Thompson considers the question, “Can a computer have intelligence, as we understand it in human beings?” In response, he examines a variety of concerns involving the human intellect, which contains subtle features that challenge an exclusively algorithmic analysis. Thompson proposes that creativity, language, learning ability, and facial recognition, could all invite the necessity of a “programmer” outside of an exclusively mechanistic system.
Thompson describes how contemporary cosmological models consider that the universe begins as a singularity that explodes at a certain point, before exponentially expanding. As the temperature subsequently drops, matter is described as sequentially coalescing into atoms, gas clouds, stars, planets, and finally, organic life. Thompson then follows with a critique of this Big Bang Theory by focusing on one of its fundamental postulates, the cosmic distance ladder.

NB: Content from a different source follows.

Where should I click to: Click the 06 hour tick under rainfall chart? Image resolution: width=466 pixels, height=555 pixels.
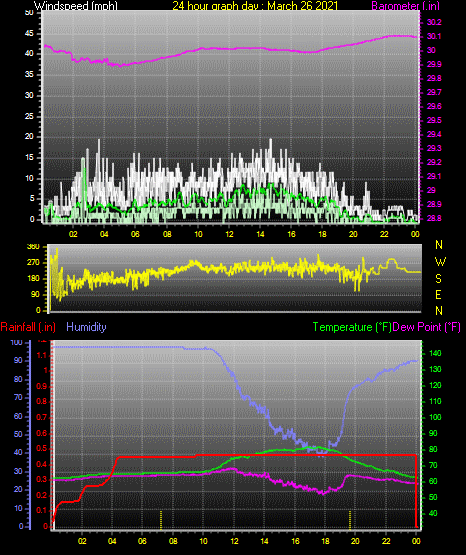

Thompson demonstrates that the term translated from the Srimad-Bhagavatam as “planetary height,” corresponds well with “orbital inclination,” a term used in Western astronomy. He then considers how the image of a subway map could prove useful for appreciating various descriptions of Bhu-mandala: the marked stops of a subway map could correspond to geographic features, and likewise, the pathways in between do not always represent a straight line.
Thompson considers parallels between descriptions in the Srimad-Bhagavatam Canto 5 of the rings of Bhu-mandala, and the planetary orbits observed by contemporary astronomers. He then proposes that the mathematical closeness of fit of these features precludes coincidence and therefore suggests systematic astronomical knowledge. Thompson illustrates how numerous geographic descriptions found in this Puranic account could mirror a variety of complex modern constructs, such as quantum jumps, higher dimensions, and wave/particle duality.
The second presentation of the Vrindavan Institute for Higher Education seminar on astronomy focuses upon “the nature of matter.” Thompson begins by examining a number of mathematical relatively sophisticated constructs found in Vedic texts, such as the Pythagorean theorem, accurate estimates for pi, and complex algebraic and trigonometric calculations.